Excerpted passage:

....

Our knowledge of the brain gathered pace during the period between Parkinson's "shaking palsy" and Cushing's implementation of groundbreaking neurosurgical techniques—with nosologic, anatomical, surgical, and neurologic advances that reflected the ebullience of the scientific arena.

Attitudes towards the mentally ill were also changing. Dorothea Dix and the asylum movement fought for the humane care of patients in custom-built institutions, and numerous practitioners dedicated themselves to the care of the mentally ill.

Image from Dreamstime

Slide 2

James Parkinson (1755-1824): Depiction of the Shaking Palsy

A physician, pioneering neurologist, geologist, paleontologist, and reformer, James Parkinson was very much a product of the Enlightenment, active during a turbulent time in history and attuned to the medical, social, and political discourses of his age.[1,2]

Best known for "An Essay on the Shaking Palsy" (1817), the disease which would take his name, Parkinson was a gifted clinician who, after his formal medical training in London, spent his career in the practice founded by his father.

Written before the emergence of neurology as a developed area of study, Parkinson's description of the "shaking palsy" is notably for its continued relevance and insight.[2] He wrote of "[i]nvoluntary tremulous motion, with lessened muscular power, in parts not in action and even when supported; with a propensity to bend the trunk forwards, and to pass from a walking to a running pace: the senses and intellects being uninjured."[3]

Outside of medicine, James Parkinson was active in social and political movements as a proponent of universal suffrage and appropriate representation in the House of Commons,[1] as well as being involved in the welfare of children and the mentally infirm.

Image courtesy of National Institutes of Health, Dreamstime

Slide 3

Dorothea Lynde Dix (1802-1887): Advocate for the "Insane," Leader of the American Asylum Movement

The Massachusetts schoolteacher Dorothea Dix dedicated her career to the care of the mentally ill and was directly responsible for the creation of over 30 state hospitals. Equally important, Dix helped alter society's perception of these patients, proposing that the state be morally, medically, and legally responsible for the "insane."[4,5]

Starting in the 1840s, the asylum movement in the United States sought to extract mentally ill persons from prisons and privately funded institutions and place them in more humane settings within specialized, state-run asylums. Dorothea Dix was a prominent member of the movement—an extraordinary feat at a time when women did not have the vote and were excluded from much of the public arena—and a determined advocate for social reform.

....

Data to examine:
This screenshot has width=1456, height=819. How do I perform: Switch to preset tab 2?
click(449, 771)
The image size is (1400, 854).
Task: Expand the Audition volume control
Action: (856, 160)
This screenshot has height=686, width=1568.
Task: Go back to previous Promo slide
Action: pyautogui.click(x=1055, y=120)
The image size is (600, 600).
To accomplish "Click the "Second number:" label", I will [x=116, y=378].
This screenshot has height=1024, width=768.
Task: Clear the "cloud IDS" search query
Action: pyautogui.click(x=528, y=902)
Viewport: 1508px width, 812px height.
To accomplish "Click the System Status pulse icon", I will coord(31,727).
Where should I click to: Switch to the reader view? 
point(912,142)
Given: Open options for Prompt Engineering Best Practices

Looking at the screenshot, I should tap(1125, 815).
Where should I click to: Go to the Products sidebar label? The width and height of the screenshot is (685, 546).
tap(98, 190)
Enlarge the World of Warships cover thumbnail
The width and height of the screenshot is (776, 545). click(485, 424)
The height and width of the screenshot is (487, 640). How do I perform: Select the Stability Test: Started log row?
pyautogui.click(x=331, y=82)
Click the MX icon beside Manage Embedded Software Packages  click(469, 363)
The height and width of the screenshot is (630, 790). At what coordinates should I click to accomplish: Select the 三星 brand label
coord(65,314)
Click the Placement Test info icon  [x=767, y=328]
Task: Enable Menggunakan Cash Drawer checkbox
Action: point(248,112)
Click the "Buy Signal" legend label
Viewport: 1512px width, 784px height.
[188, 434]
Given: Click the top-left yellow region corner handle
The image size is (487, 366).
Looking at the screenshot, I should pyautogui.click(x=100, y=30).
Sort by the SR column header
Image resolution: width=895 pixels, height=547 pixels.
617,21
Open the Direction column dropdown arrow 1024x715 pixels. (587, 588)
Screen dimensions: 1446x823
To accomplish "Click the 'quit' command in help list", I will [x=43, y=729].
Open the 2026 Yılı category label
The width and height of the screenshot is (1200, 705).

....

Problem description:
Please continue the passage on the history of brain science and mental health care from its last sentence, carrying on with the account of Dorothea Dix.

Response to the exercise:
Dix's ideas and influence spread as far afield as the United Kingdom, where she was also an active participant in asylum reform.[5,6]

Image courtesy of Wikimedia Commons

Slide 4

Jean-Martin Charcot (1825-1893): The Father of Modern Neurology

One of the most influential scientists of the 19th century, Jean-Martin Charcot was the first to correlate clinical status with pathologic observations obtained at autopsy—a seemingly obvious connection that was revolutionary at the time. For his extensive contributions to the field and its methodology, Charcot is considered a founding father of neurology.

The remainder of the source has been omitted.